Mehr Verlust als Umsatz im Fernverkehr
Wie sehr vor allem der Personenverkehr den Staatskonzern belastet, zeigt der Blick auf die Sparten: Die Tochter Fernverkehr mit IC und ICE alleine machte einen Betriebsverlust von über 1,1 Milliarden Euro. In diesem Ergebnis (Ebit) sind Zinszahlungen auf Kredite sowie Steuern noch nicht berücksichtigt.
In der Pandemie lag die Auslastung der Züge zeitweise nur bei 20 Prozent, davor waren es über 50 Prozent. Den Corona-Effekt auf den Umsatz der Sparte bezifferte das Unternehmen in den Unterlagen auf rund 430 Millionen. Die Abschreibungen auf die neuen ICE-4-Züge belasteten zusätzlich. Am Ende wies der Fernverkehr im ersten Halbjahr mehr Verluste als Umsatz auf.
Logistik-Töchter bewahren vor Schlimmeren
Dass der Betriebsverlust (Ebit) im Gesamtkonzern mit 975 Millionen Euro nur etwa halb so hoch wie im Vorjahreszeitraum ausfiel, war anderen Töchtern zu verdanken: Die weltweite Spedition Schenker machte deutlich mehr Gewinn und auch das Schienennetz verzeichnete ein Plus. Obwohl die angeschlagene Güterbahn DB Cargo noch gut 200 Millionen Euro Verlust einfuhr, war dies eine klare Verbesserung gegenüber 2020.
Sie profitiert von neuer Nachfrage, da immer mehr Unternehmen Waren klimafreundlich transportieren lassen wollen. Diese Effekte insgesamt spiegelten sich auch im Konzern-Umsatz, der den Unterlagen zufolge mit rund 21,8 Milliarden Euro mehr als zehn Prozent höher lag als im Vorjahresvergleich. Nach bisherigen Angaben rechnet die Bahn für das Gesamtjahr 2021 mit einem Umsatz von 41 Milliarden sowie einem Betriebsverlust von zwei Milliarden Euro.
Eine Bahn-Sprecherin wollte die Zahlen nicht kommentieren. Die Deutsche Bahn will ihre Halbjahresbilanz am Donnerstag der Öffentlichkeit vorstellen.
Schulden um die 30 Milliarden Euro
Die Lage bei der Deutschen Bahn war allerdings schon lange vor der Corona-Krise kritisch. Material- und Personalmangel drückten auf die Pünktlichkeit besonders im Fern- aber auch im Güterverkehr. Die Schulden liegen inzwischen um die 30-Milliarden-Euro-Grenze und der Konzern braucht weitere Hilfe vom Eigentümer Staat.

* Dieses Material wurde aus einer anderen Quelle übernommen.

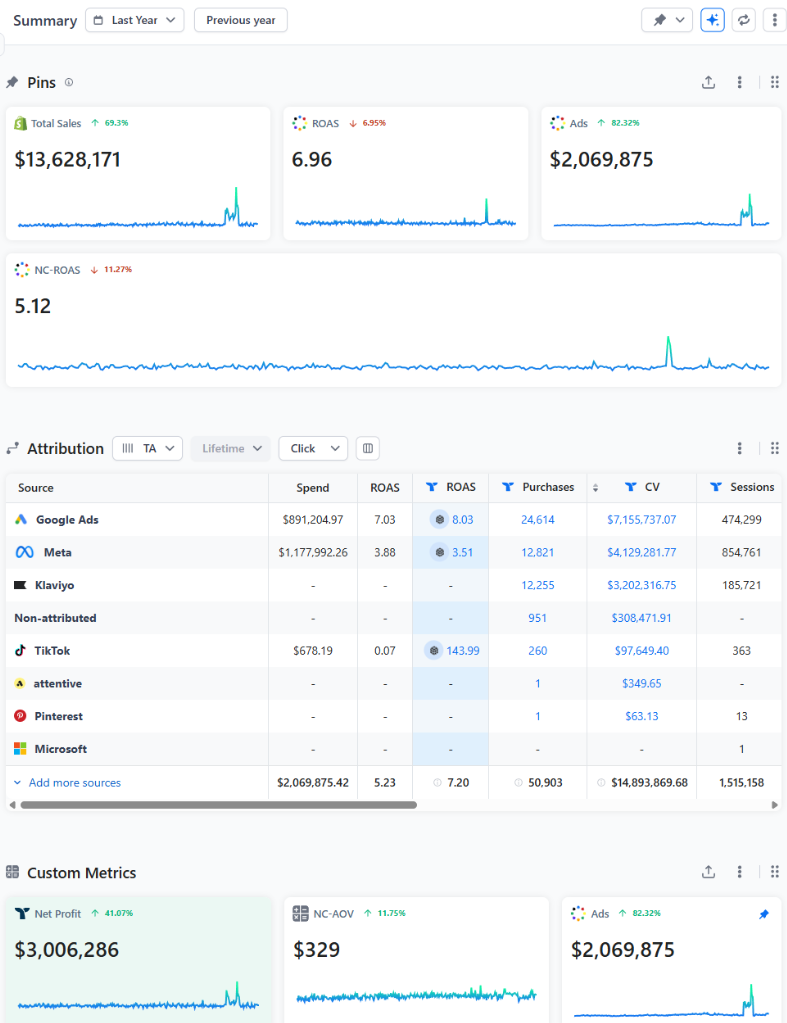Open the Summary three-dot options menu
The image size is (787, 1023).
(x=774, y=20)
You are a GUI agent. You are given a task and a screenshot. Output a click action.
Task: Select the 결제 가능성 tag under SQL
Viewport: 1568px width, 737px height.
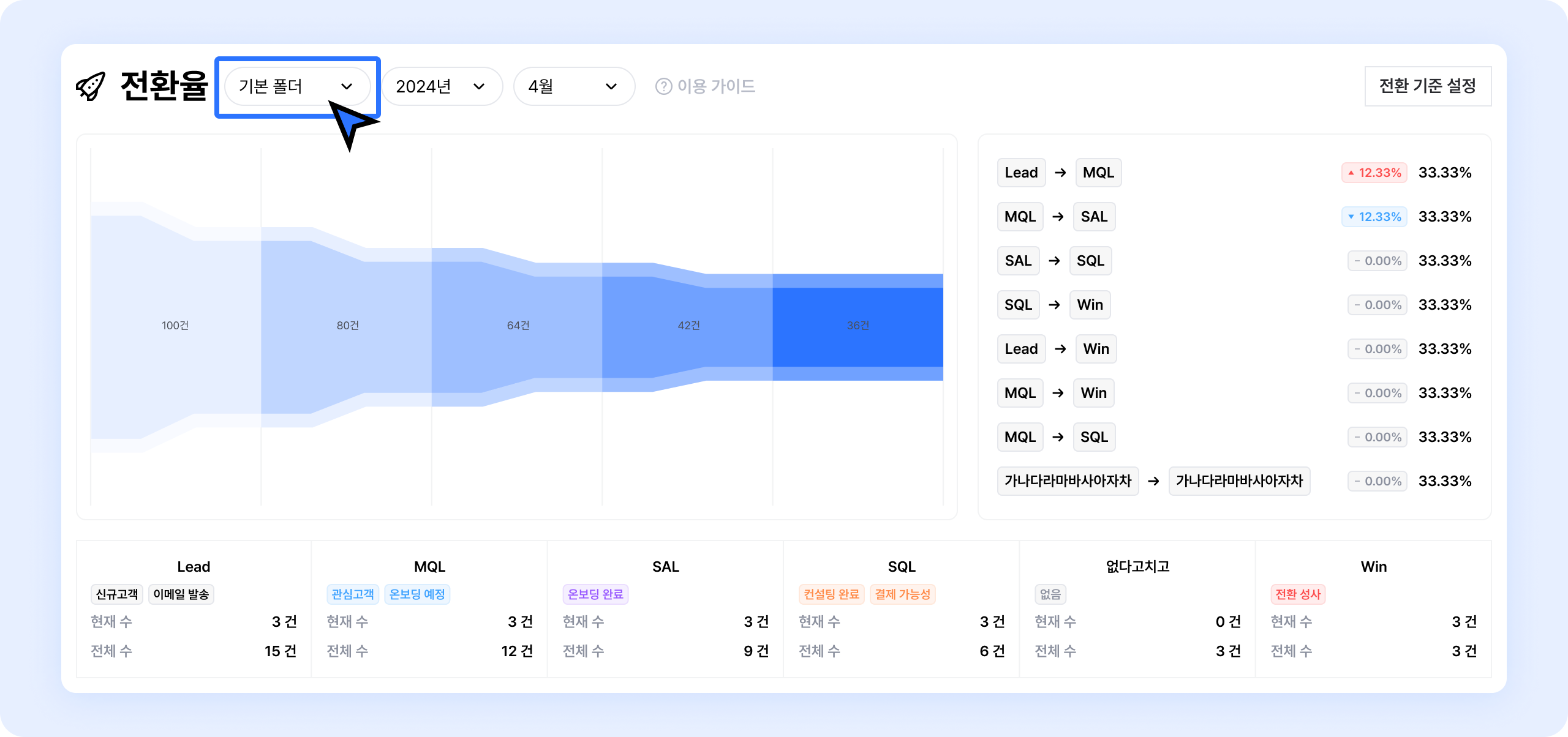(x=902, y=594)
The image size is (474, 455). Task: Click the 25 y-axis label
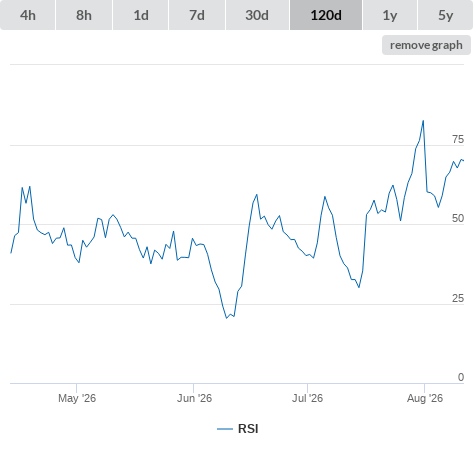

Als Corona-Hilfe und aus dem Klimapaket hatte die Bundesregierung über zehn Milliarden Euro in Aussicht gestellt. Wegen möglicher Benachteilung von Bahn-Konkurrenten ist die EU-Kommission allerdings zögerlich mit der Genehmigung.

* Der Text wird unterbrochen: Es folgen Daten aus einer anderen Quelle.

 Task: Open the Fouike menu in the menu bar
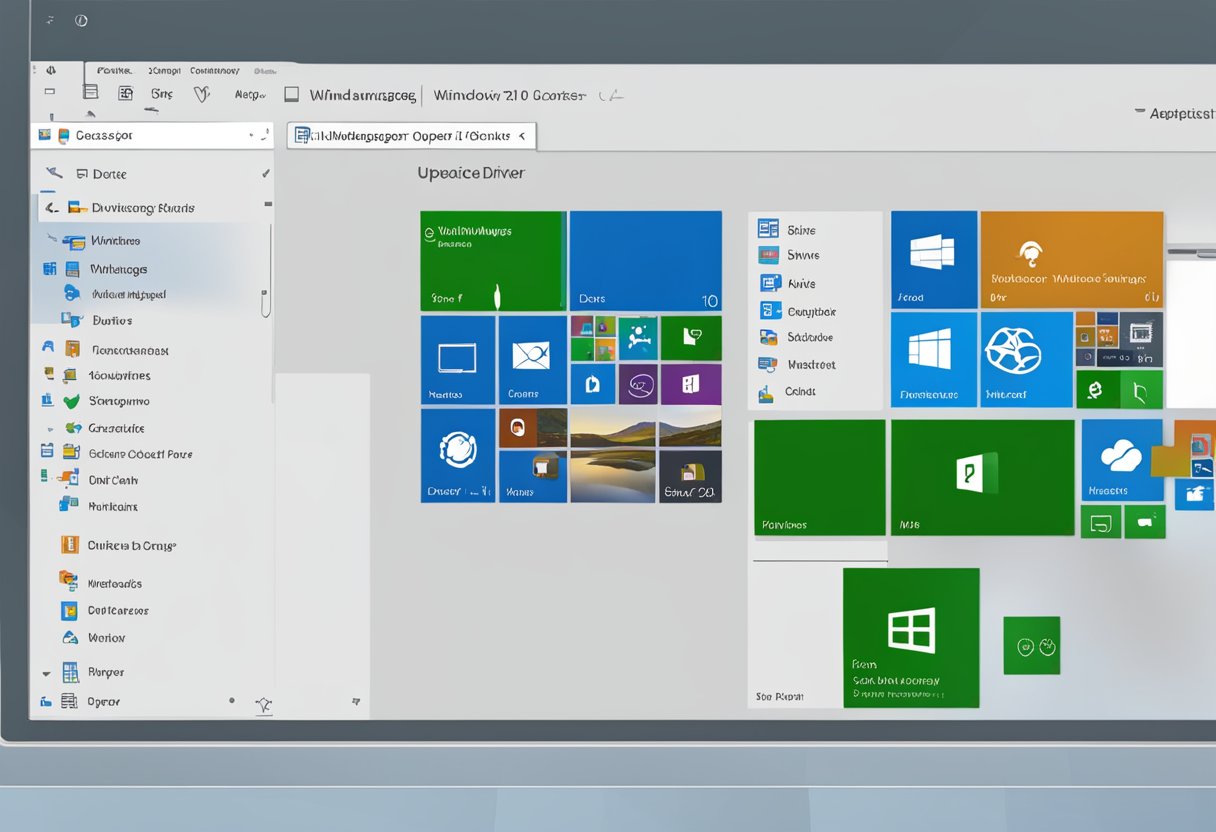pos(113,70)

Tarifstreitigkeiten und Flutschäden als weiterer Ballast
Gleichzeitig tobt im Bahn-Konzern ein Machtkampf: Die Gewerkschaft deutscher Lokomotivführer (GDL) will trotz des erneuten Verlustjahres eine Tariferhöhung durchsetzen und droht mit Arbeitskampfmaßnahmen. Zeitgleich kritisiert die GDL die Konkurrenz-Gewerkschaft EVG, da diese sich bereits auf einen Tarif mit der Bahn geeinigt hat, der die Schäden der Corona-Krise berücksichtigt. Mehr zum Bahnkonflikt lesen Sie hier.

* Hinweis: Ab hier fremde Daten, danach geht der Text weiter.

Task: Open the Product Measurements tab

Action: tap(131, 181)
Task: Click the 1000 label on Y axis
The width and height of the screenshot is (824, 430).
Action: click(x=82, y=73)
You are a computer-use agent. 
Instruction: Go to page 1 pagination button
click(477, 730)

Gleichzeitig trafen die Flutschäden der vergangenen Wochen auch die Bahn hart. Insgesamt sieben Strecken muss die Bahn nach ersten Erkenntnissen neu aufbauen. "In dieser Dimension wurde unsere Infrastruktur noch nie auf einen Schlag zerstört", sagte Volker Hentschel, für Anlagen und Instandhaltungsmanagement zuständiger Vorstand bei der Tochter DB Netz AG. Die Wassermassen hätten nach ersten Schätzungen Schäden in Höhe von rund 1,3 Milliarden Euro verursacht.